If you are still stumped, for $15 you can have me help. First fill out the Request form and pay. Then I will probably suggest that, if possible, you draw up a diagram and description of everything you know about your circuit and box(es) and email these to me, along with any photos. And we'll go from there.
Safety. Until you need power on to make tests or try operating something, having the relevant circuit breakers off (or all breakers off) will put you out of harm's way.
Multiple Circuits. Expect to find more than one circuit present at some switch and outlet boxes, even single-gang boxes. Discovering this not only helps you be safer, it actually helps you understand what is what in those boxes. If more than one circuit is present in a box, their sets of neutrals should probably be kept apart from one another -- unless the two circuits arrive as a 3-wire cable (sharing a neutral), in which case the neutrals of both these circuits need to be wirenutted together.
Meters and Testers. Prefer logic and controlled experimentation, over testing with a meter. Holding a voltmeter or ohmmeter in your hands, you might imagine that they will tell you a lot. There are tests that can be done on a perfectly functioning home that neither you nor I would know how to interpret. How much less confidence should we put in testers while some electrical connections are in doubt or missing! It is usually all we can handle to try out our existing lights and outlets as the acid test of whether we are on the right track.
Documenting. Unless your memory is a lot better than mine, prepare to write down details of how wires are now, what you plan to do to them, what you then actually do, and what the result is. You might even record your conclusions, in case they should be re-examined later.
IN GENERAL
Don't Panic. If you have caught an undoing of wiring connections early (even several connections), you may need to apply only one or two principles to make your way back into working order. Use what is still intact as an asset, as clues for the few possibilities that need to be tried out now. To what extent have connections been changed? Removing a switch or light doesn't usually bother anything but the one light or set of lights involved.

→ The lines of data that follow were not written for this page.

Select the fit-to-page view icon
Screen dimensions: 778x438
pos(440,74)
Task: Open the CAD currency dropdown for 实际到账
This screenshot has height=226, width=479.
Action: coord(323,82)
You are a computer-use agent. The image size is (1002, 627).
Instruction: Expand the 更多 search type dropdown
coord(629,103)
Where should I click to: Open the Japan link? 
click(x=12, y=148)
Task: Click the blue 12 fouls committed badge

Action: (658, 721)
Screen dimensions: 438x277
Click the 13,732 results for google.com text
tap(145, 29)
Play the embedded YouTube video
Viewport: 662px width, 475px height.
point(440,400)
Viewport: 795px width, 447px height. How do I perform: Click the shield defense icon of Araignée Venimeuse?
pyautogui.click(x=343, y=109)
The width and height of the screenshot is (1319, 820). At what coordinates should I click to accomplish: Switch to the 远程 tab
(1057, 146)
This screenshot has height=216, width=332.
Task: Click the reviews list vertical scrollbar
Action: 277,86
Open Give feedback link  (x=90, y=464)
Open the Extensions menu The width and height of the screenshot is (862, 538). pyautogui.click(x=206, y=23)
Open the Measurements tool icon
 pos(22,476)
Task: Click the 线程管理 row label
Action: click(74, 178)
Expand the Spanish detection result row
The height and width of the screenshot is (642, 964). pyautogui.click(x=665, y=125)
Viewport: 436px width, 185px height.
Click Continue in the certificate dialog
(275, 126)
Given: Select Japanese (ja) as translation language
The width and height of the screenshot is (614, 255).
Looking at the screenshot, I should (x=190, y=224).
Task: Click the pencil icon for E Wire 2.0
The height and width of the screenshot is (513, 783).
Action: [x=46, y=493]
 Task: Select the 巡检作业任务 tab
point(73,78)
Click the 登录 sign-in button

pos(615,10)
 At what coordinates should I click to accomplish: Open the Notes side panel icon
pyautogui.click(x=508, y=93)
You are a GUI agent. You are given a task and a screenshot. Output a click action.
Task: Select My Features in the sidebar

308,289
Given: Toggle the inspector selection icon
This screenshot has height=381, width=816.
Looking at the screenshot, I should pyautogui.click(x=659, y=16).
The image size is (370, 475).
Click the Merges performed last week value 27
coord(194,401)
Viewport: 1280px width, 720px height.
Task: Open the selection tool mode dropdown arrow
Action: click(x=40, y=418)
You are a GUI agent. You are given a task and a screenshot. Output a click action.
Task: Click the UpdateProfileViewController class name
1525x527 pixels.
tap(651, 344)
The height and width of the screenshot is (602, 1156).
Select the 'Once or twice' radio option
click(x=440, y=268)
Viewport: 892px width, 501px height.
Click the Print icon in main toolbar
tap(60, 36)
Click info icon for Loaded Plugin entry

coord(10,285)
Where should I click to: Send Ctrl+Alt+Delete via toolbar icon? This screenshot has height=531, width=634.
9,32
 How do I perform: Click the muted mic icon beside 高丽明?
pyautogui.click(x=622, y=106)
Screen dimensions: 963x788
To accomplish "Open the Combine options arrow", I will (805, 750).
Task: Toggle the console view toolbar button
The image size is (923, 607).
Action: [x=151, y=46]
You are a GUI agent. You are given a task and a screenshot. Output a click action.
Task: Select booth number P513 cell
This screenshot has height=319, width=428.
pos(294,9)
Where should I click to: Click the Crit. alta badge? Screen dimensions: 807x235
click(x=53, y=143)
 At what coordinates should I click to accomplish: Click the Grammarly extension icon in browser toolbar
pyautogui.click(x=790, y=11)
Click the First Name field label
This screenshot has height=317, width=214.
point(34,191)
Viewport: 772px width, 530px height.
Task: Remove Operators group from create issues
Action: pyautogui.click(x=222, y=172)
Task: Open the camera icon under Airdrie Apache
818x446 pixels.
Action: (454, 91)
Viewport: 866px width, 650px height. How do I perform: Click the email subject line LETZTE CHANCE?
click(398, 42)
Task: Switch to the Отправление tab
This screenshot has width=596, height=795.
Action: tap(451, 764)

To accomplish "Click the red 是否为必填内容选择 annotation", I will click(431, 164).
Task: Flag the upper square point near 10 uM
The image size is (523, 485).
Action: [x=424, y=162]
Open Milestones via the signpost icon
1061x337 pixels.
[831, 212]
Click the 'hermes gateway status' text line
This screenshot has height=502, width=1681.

And removing a receptacle, though it very often affects the circuit from that point onward, does not tend to leave any problem once you put the new one in right. If this sort of replacement is all that has been done, it may be that Upgrading is all you need to read. Otherwise, read on. If a person has dug deeper -- in order to fix a circuit problem or trying to rewire something in the area -- then it may be harder to determine how to get things working properly again. Various wirenuts may have been removed without keeping careful track of which wires were together. Still, use what remains as it was, as help in the restoration process.
See the Clues. In general, wires that are together or seem to have been together (physically, not judging by color) can be considered as clues to their function and the function of other wires. One thing you might want to observe and write down before changing anything is: which wires and even ends-of-wires show signs of having been twisted together with others (they might go back together); a curled wire-end was probably attached under a switch or receptacle screw.
Notice Cables. Always remain aware of the cable a given wire is part of. The wires in each cable will be performing only one of the functions shown in the Cable-and-Wire Functions Chart. Each cable is coming from ("going to" means the same thing) another box somewhere. These other boxes can be opened, their wires perhaps tested, or their undisturbed connections simply read. The Cable and Box Chart may also help you limit the number of hook-up possibilities you might have to consider.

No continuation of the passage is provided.